Kaleb's answer talks about the benefits of JMS quite eloquently, but since you're asking about pitfalls, here's what I can think of.
Not all JMS implementations are equal. In theory you can use whatever implementation suits your needs, but unless you're prepared to do some serious load testing and failure condition testing, you can't know that a particular implementation isn't going to fail under your particular use case.
Most JMS use a transactional datastore like a relational database as their back end. That means that rather than writing directly to whatever datastore you're familiar with, you have to rely on the JMS implementation's extra layer between you and that stored messages.
While swapping JMS implementations to find the one that perfectly fits your needs may seem like a simple endeavor because of the homogeneous JMS API, the critical features for failure handling, JMS server monitoring, and all the other cool stuff that exists above and beyond messaging is going to be a hassle to deal with if you do change your implementation.
That said, I think you'd be crazy to write to the DB yourself instead of going with JMS. On the first point, ActiveMQ is a venerable JMS server used in many enterprise environments. On the second point, the fact is you'd just end up writing that extra layer yourself in order to implement messaging, and your code won't have the benefit of thousands of eyes (or a set of paid developers who's sole job it is to respond to customers and make sure the JMS implementation is solid). On the third point, well the same ends up being true of your backend datastore. Use JMS, you'll save yourself trouble in the long run.
If you want to go the JMS route, a standalone JMS-compatible message broker (separate from your app server) would be a good choice. Message brokers range from free open-source (like ActiveMQ at http://activemq.apache.org/ or OpenMQ at https://mq.dev.java.net/), to large-scale commercial solutions (IBM's WebSphere MQ at http://www-01.ibm.com/software/integration/wmq/ is one of the largest).
Message brokers offer guaranteed delivery (provided the server's up and listening), and you can do quite a bit to ensure that the system is fail-safe including integrated backup broker servers and instant power backup. Broker queues can eventually run out of room if your app server isn't picking up the messages, but you can assign huge queue depth (100's of GB) and have the server send alerts if the messages aren't getting processed and the queue reaches a certain percentage.

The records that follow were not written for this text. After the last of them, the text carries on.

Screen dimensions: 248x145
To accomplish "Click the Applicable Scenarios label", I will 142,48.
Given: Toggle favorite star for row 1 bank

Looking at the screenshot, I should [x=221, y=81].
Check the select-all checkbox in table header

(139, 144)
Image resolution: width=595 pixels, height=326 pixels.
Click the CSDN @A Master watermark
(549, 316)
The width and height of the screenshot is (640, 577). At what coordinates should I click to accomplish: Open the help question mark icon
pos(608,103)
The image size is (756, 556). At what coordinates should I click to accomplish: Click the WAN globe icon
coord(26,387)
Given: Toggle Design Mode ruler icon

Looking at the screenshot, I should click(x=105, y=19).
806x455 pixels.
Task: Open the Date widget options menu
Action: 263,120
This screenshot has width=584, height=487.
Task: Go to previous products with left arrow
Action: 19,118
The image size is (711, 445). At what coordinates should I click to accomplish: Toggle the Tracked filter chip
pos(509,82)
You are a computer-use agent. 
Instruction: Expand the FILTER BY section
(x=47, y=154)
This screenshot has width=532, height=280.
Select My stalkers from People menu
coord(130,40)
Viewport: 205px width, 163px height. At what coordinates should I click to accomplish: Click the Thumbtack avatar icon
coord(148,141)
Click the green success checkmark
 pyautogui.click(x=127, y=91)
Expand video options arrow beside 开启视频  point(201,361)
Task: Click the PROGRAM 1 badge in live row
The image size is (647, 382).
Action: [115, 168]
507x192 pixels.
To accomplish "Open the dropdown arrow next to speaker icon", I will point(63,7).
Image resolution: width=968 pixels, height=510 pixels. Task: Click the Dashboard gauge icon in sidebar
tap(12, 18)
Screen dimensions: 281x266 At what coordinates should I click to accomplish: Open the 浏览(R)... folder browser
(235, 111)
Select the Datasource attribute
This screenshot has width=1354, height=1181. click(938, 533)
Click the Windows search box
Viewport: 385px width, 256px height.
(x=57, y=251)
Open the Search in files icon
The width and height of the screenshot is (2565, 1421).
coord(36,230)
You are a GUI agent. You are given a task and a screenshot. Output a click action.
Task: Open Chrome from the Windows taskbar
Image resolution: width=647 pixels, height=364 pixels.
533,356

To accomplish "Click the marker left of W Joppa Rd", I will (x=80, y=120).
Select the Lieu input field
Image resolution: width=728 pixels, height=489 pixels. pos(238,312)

Your Java app would then run on a different server entirely, and would connect to the broker and pull messages off of the queue as fast as possible. If the app server crashes or stops picking up messages for any other reason, the broker would just keep all messages in that queue until the app server begins picking them up again.
You will be wanting to implement a poison message queue in your implementation - this is the place that messages unable to be processed after some number of retries will arrive.
You will probably need to write some code that can examine the messages in that queue and re-send them to the appropriate destination after fixing whatever is causing them to fail.
If sequence of message processing is important, a message ending up in the poison queue could mean all processing is halted until that message is corrected.
As far as fault tolerance goes, you can have multiple instances of the consuming services subscribe to the same queue or topic, providing an ability to continue processing even if one or more instances goes down.
Finally, have a watchdog process that pings the various consumers on your message queue, and if one doesn't respond, have it send a message that results in a new instance being started. In this way, your message processing environment can be somewhat self regulating.